Were it not for Citroën’s deliberate sabotage of Panhard, a full 24 range might have been created, possibly powered by a 4-cyl. engine. This would have plugged the gaping hole that lay in the middle of the Citroën range, which consisted of tiny 2CV derivatives on the one hand and the 2-litre DS on the other. Instead, Citroën spent a fortune devising their own mid-range car, the “Projet F,” which ran into huge problems and finally had to be abandoned in 1967, just as Panhard production was coming to a close.
The designers and engineers who created the 24 were integrated into the Citroën team, as were the rest of Panhard’s workforce. Their initial job was the creation of the Citroën Dyane – an anagram of Dyna owned by Panhard. It was yet another 2CV clone, done quickly and cheaply, launched in 1967 with a (misguided) view to replace the 2CV. Many consider the Citroën GS to be the one car that carried Panhard’s spirit, as the old firm’s men had a lot to do with its design.

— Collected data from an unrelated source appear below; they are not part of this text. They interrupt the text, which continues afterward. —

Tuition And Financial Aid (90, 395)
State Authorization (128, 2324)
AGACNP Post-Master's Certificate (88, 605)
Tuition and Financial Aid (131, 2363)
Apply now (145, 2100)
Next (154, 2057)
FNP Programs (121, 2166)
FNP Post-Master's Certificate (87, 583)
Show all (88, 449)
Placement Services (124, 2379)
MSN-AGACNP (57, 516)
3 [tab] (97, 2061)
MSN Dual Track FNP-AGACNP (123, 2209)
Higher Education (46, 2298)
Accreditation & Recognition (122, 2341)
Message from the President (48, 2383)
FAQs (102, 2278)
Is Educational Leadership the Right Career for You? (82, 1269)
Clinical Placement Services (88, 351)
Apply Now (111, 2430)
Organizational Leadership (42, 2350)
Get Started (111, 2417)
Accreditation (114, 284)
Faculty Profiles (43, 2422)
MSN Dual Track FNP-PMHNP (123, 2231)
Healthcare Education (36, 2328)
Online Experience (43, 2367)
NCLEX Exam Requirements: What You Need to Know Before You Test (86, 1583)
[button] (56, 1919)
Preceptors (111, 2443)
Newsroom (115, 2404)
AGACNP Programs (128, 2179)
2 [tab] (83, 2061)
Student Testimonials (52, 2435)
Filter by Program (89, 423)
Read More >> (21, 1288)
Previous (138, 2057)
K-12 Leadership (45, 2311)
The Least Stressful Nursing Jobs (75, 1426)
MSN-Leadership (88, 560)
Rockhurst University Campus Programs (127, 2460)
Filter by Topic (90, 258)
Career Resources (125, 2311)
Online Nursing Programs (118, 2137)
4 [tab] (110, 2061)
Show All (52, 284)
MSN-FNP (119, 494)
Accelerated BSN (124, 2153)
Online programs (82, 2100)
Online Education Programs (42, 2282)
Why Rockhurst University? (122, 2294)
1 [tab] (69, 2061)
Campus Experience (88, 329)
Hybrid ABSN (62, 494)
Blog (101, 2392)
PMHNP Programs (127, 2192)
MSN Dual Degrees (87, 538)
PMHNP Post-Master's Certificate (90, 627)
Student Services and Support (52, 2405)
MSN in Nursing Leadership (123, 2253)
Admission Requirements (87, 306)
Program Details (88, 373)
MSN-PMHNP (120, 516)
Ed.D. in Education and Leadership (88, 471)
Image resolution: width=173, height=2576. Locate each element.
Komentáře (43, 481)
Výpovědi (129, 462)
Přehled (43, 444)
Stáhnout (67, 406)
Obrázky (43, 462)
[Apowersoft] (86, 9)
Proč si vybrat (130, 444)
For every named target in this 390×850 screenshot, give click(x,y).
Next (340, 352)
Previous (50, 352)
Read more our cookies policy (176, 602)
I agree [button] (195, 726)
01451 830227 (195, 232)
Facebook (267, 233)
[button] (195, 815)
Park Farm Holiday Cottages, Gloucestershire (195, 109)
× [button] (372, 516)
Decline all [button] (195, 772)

The GS was a good car in many ways, but it was no Panhard 24. Citroën made many mistakes in the ‘60s and ‘70s, culminating in the Wankel-engined GS Birotor that broke the company’s back and drove it into bankruptcy, only to be salvaged by Peugeot. Other mistakes include the “Projet F,” the purchase of Maserati, the politically short-sighted tie-up with Fiat. But the worst by far was the waste of talent that was the Panhard 24.

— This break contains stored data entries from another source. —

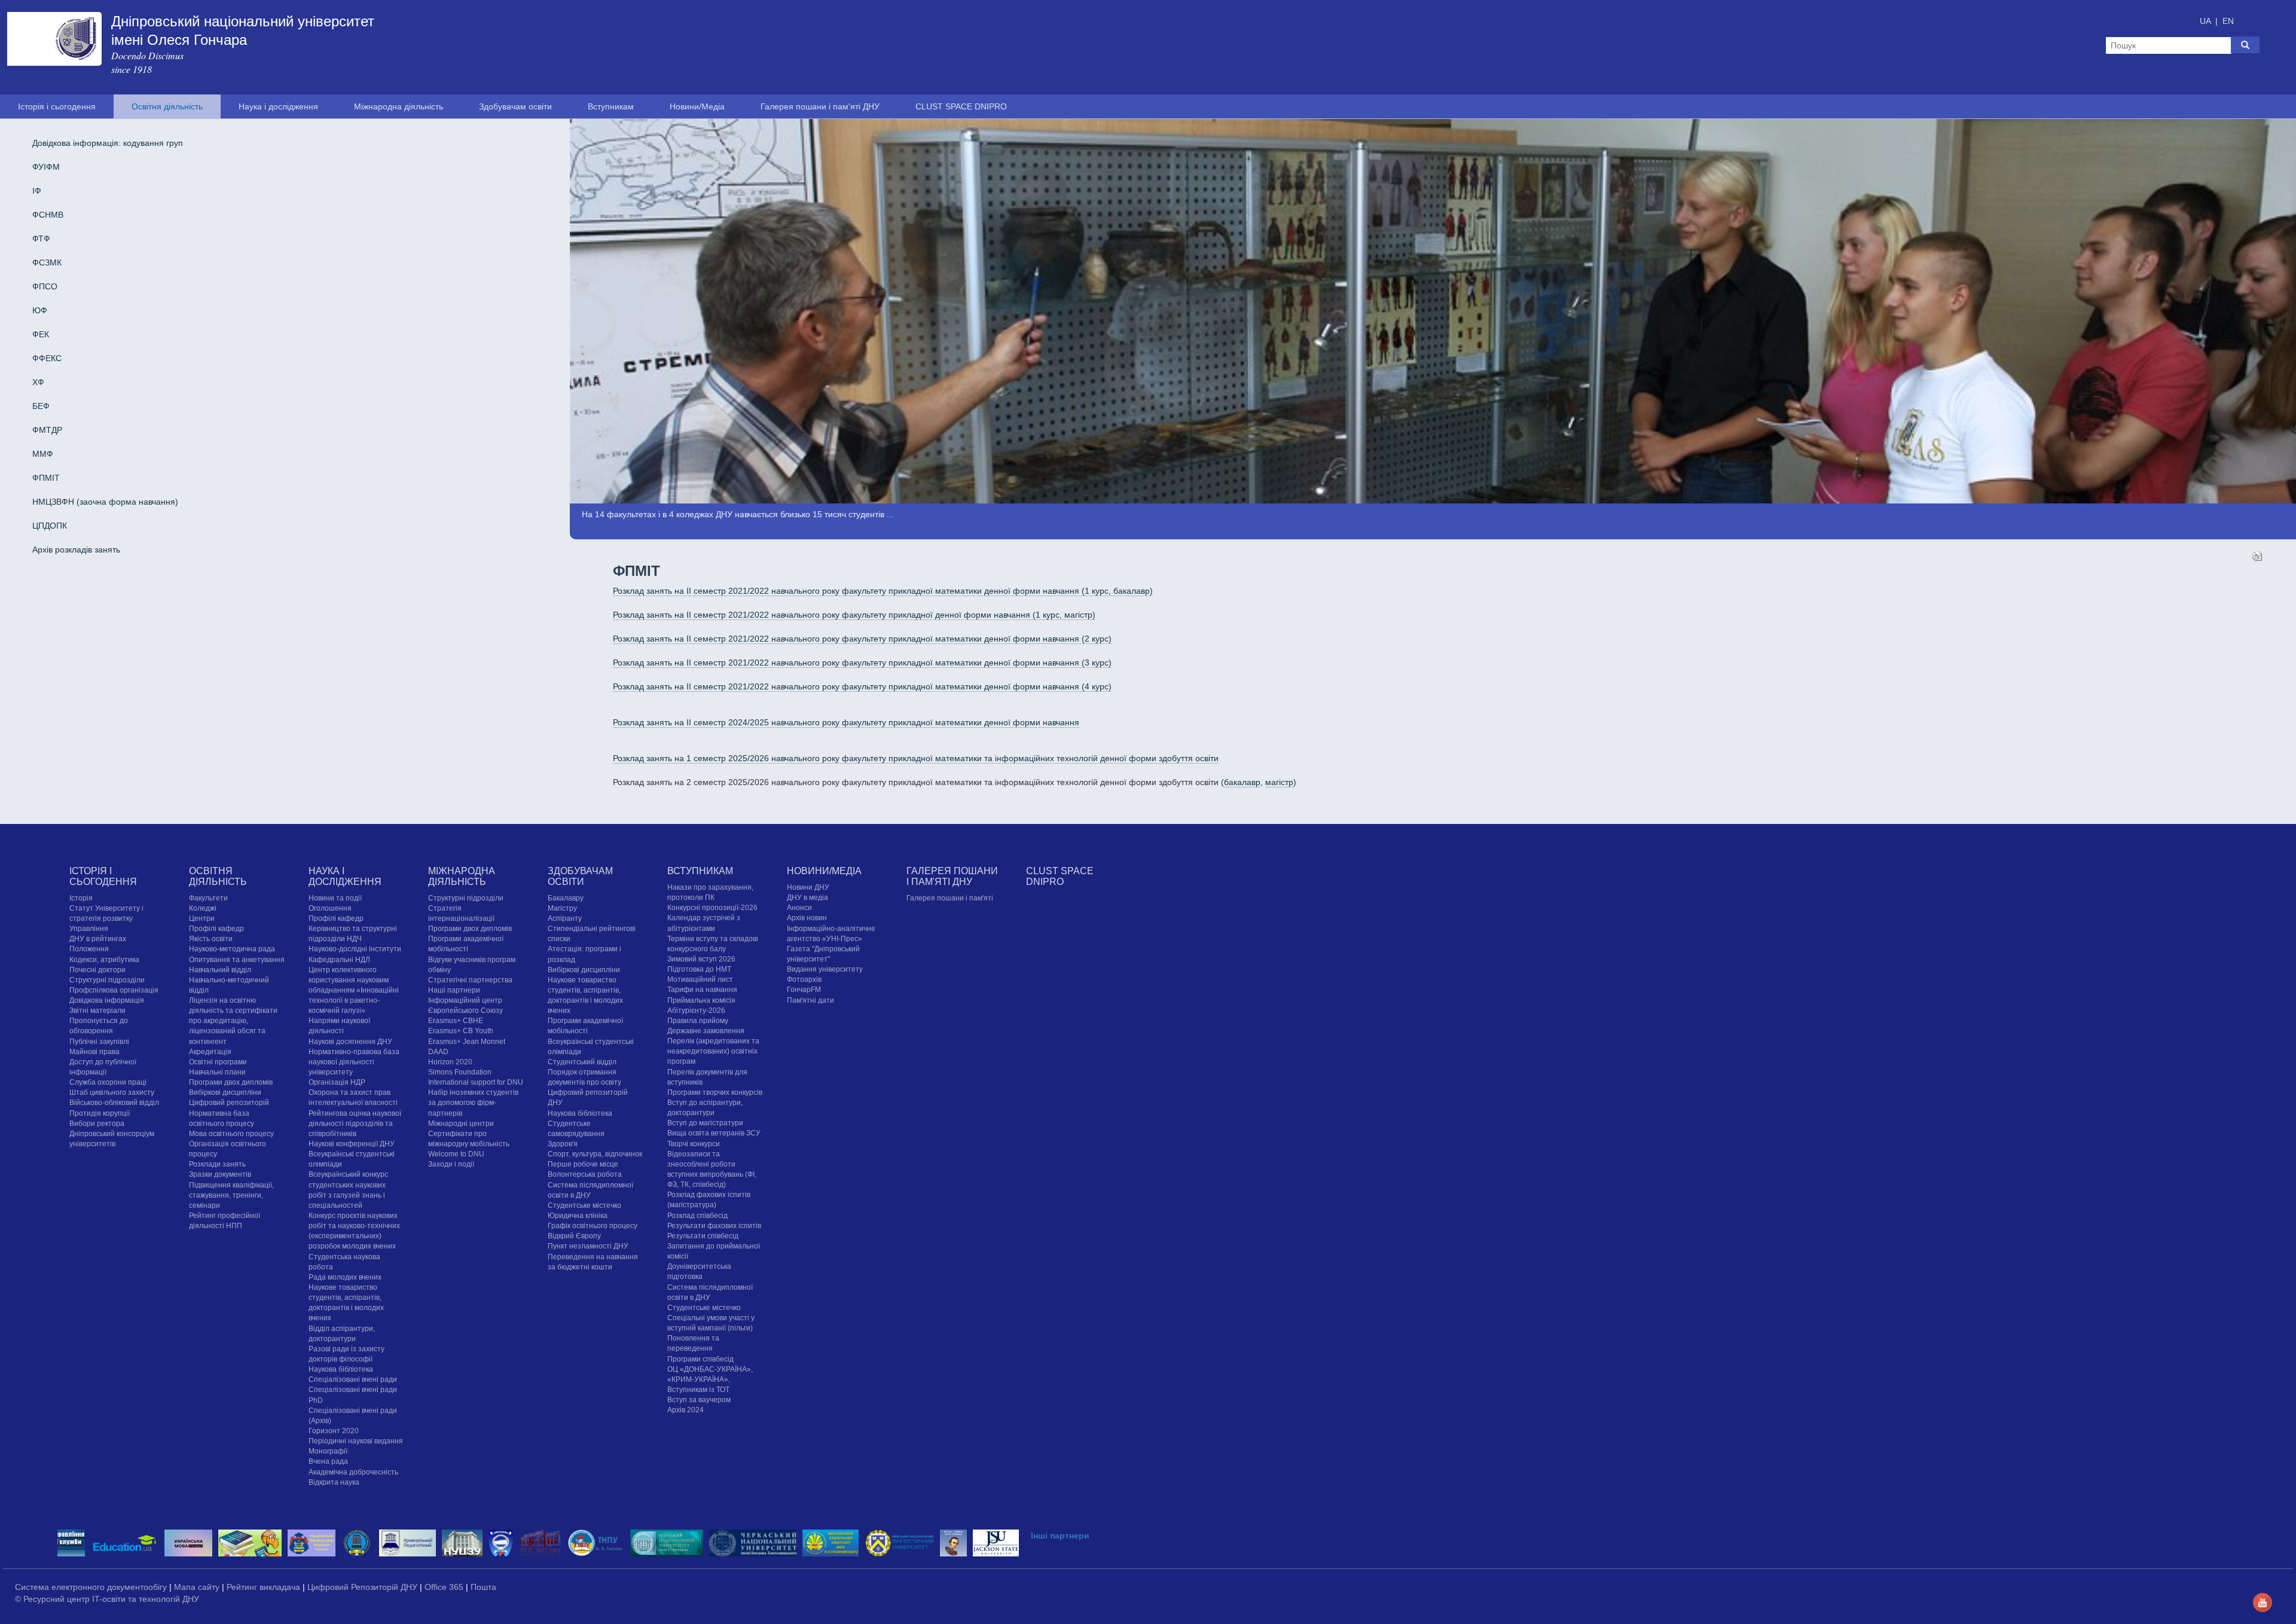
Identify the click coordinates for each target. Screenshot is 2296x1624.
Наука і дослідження (278, 106)
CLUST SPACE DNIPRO (961, 106)
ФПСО (44, 286)
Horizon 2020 (450, 1062)
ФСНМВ (47, 214)
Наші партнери (454, 990)
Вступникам (611, 106)
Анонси (799, 907)
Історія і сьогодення (57, 106)
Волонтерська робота (585, 1174)
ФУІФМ (46, 167)
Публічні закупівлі (99, 1041)
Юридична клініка (577, 1215)
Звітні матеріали (97, 1010)
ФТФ (41, 238)
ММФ (42, 454)
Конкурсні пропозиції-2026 (712, 907)
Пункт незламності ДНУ (588, 1246)
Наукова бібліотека (341, 1369)
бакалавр (1242, 782)
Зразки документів (220, 1174)
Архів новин (807, 918)
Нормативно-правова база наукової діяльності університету (354, 1062)
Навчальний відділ (220, 970)
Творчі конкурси (693, 1144)
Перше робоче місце (583, 1164)
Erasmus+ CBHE (455, 1020)
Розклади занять (217, 1164)
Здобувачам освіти (515, 106)
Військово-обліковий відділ (114, 1102)
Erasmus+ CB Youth (460, 1031)
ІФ (36, 191)
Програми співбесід (700, 1359)
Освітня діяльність (167, 106)
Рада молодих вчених (345, 1277)
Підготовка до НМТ (699, 969)
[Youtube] (2262, 1602)
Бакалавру (566, 898)
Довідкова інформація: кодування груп (107, 143)
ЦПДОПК (49, 525)
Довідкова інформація (106, 1000)
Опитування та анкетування (237, 960)
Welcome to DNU (456, 1154)
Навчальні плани (217, 1072)
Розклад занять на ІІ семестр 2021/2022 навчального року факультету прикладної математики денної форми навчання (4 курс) (862, 686)
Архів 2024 (685, 1410)
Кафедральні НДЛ (339, 960)
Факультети (208, 898)
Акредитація (210, 1052)
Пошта (483, 1587)
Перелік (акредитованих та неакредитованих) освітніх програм (713, 1051)
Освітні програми (218, 1062)
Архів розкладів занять (76, 549)
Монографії (328, 1451)
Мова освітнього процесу (231, 1134)
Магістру (562, 908)
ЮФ (39, 310)
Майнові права (94, 1052)
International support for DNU (475, 1082)
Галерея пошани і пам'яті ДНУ (820, 106)
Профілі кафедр (216, 928)
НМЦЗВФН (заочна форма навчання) (105, 501)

Citroën did use a few features from the 24, nonetheless. Panhard had designed a very smart system for the 24’s front seats, which enabled the driver and passenger to set not just the the seat back’s inclination, but also seat base’s height, pitch and distance from the wheel. This gave the driver a choice of 1764 configurations. This innovative feature was also found on the bigger Citroëns of the ‘70s.
Another obvious influence was the 24’s quad-headlamp (plus turn signal) set-up, made in cooperation with Cibié. As soon as he saw the Panhard coupé, Citroën chief designer Flaminio Bertoni tried to adapt something like it on the DS. Bertoni died before he could complete this facelift, but his team, now lead by Robert Opron, carried on with the work, which was finalized in 1967. In the meantime, as we can see above, coachbuilder Pichon-Parat used the 24’s headlamps on a few DS specials in the mid-‘60s.

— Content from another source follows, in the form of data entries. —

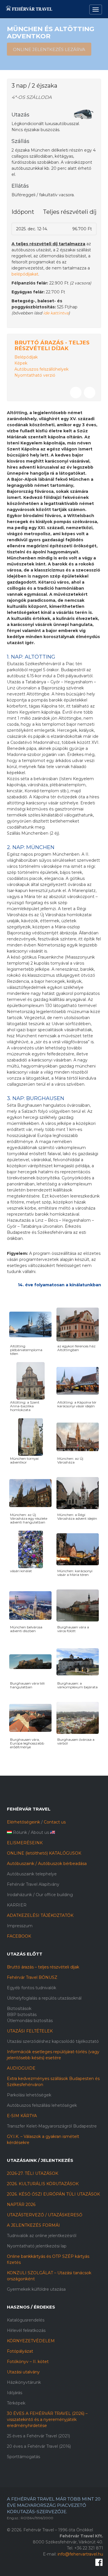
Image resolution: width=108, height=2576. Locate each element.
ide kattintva (56, 313)
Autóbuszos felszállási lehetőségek (42, 2105)
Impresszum (20, 1925)
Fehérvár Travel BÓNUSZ (32, 1977)
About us (40, 1832)
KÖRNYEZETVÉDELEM (31, 2340)
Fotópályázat (20, 2351)
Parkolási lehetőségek (29, 2095)
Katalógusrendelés (25, 2320)
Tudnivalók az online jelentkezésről (41, 2235)
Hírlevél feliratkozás (26, 2330)
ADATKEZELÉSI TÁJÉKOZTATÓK (40, 1915)
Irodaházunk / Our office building (40, 1894)
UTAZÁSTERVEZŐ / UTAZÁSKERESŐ (44, 2214)
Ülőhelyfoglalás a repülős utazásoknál (44, 1998)
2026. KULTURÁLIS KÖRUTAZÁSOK (43, 2183)
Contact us (55, 1822)
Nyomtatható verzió (34, 375)
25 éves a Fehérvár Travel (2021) (38, 2436)
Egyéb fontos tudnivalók (31, 1987)
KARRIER (16, 1905)
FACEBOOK (19, 1936)
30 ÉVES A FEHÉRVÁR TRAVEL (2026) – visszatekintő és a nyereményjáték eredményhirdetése (47, 2419)
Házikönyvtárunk (24, 2382)
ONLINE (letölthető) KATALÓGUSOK (44, 1853)
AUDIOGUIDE (21, 2068)
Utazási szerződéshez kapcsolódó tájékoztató (53, 2041)
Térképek (16, 2403)
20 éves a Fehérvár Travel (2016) (39, 2446)
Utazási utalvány (23, 2372)
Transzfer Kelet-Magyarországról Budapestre (52, 2126)
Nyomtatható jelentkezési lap (37, 2246)
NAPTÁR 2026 (21, 2204)
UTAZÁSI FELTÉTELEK (30, 2031)
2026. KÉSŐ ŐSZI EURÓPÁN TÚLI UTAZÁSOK (53, 2194)
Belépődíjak (26, 357)
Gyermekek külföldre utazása (36, 2289)
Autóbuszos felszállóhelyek (41, 369)
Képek (20, 363)
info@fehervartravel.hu (80, 2554)
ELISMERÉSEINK (25, 1842)
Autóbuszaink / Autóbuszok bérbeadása (47, 1863)
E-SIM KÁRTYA (22, 2115)
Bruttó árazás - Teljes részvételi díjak (52, 345)
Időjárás (14, 2392)
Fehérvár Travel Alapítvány (33, 1884)
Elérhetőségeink (23, 1822)
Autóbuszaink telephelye (32, 1874)
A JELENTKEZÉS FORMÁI (33, 2225)
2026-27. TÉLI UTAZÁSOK (32, 2173)
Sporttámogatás (23, 2456)
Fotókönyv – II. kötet (28, 2361)
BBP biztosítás (22, 2014)
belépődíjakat (25, 274)
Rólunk (20, 1832)
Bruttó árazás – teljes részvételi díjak (43, 1967)
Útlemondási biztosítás (30, 2020)
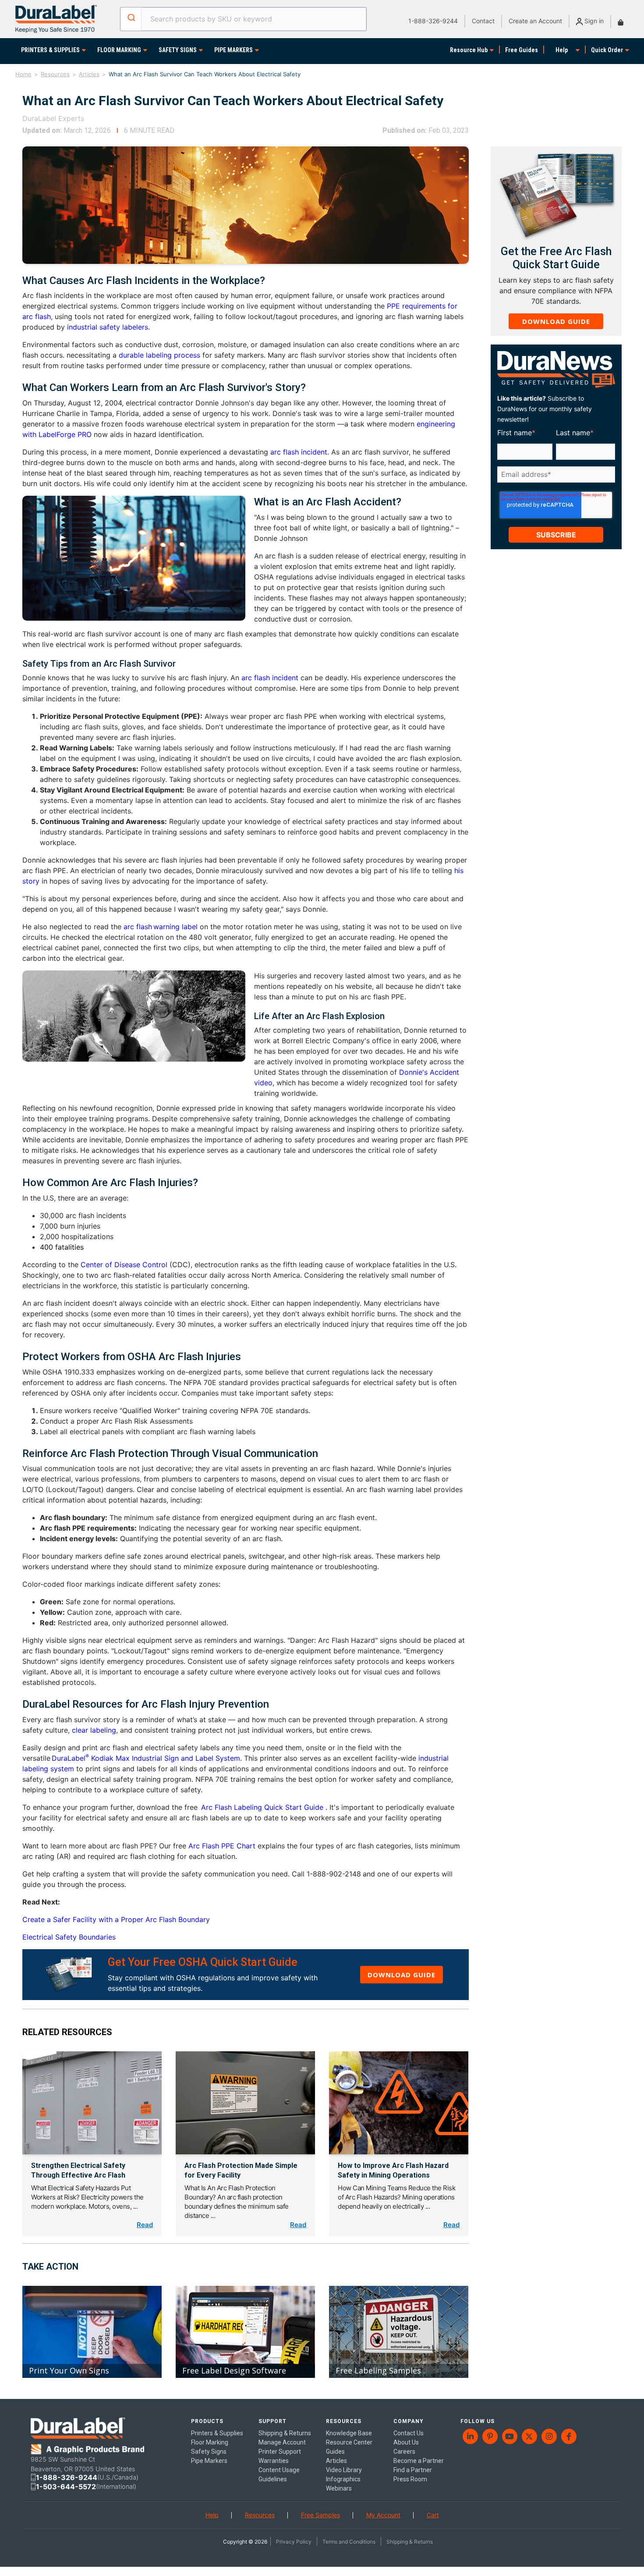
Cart (433, 2515)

So what’s it like to own a Panhard 24? According to many, these cars have several good points, including terrific handling, effective (though hard) disc brakes, unparalleled visibility, good interior appointments and ventilation, low fuel consumption (around 7 litres / 100km, or 33 mpg US), excellent access to all the oily bits. It is relatively cheap to buy and run. Having had the chance to ride in one, I can also attest that it is very comfortable and not as loud as expected.
On the downside, one can point to the fragility of the highly-stressed engine (which can only be repaired by specialists). The car lacks torque and hates going uphill. The drum brakes are barely able to do the job, the steering is rather heavy and the 24’s inconsistent build quality means that some cars can take a lot of sorting out. Plus there are a multitude of hidden rust traps, as per many cars of the ‘60s.
Developed on a shoestring budget, hamstrung by its parent company, built within an ancient factory and sold by dealers who usually didn’t care for it, the 24 had a difficult life. Panhard still managed to make over 28,000 of them, including about 2000 of the 24 B. But the star product, available throughout the model’s production, was undoubtedly the 24 CT, which accounts for half of the aforementioned total.
So let’s close with a last gander at that poor 24 CT, whose front end had a bad encounter with some sort of stubborn and pernicious obstacle. Bet it was a Citroën.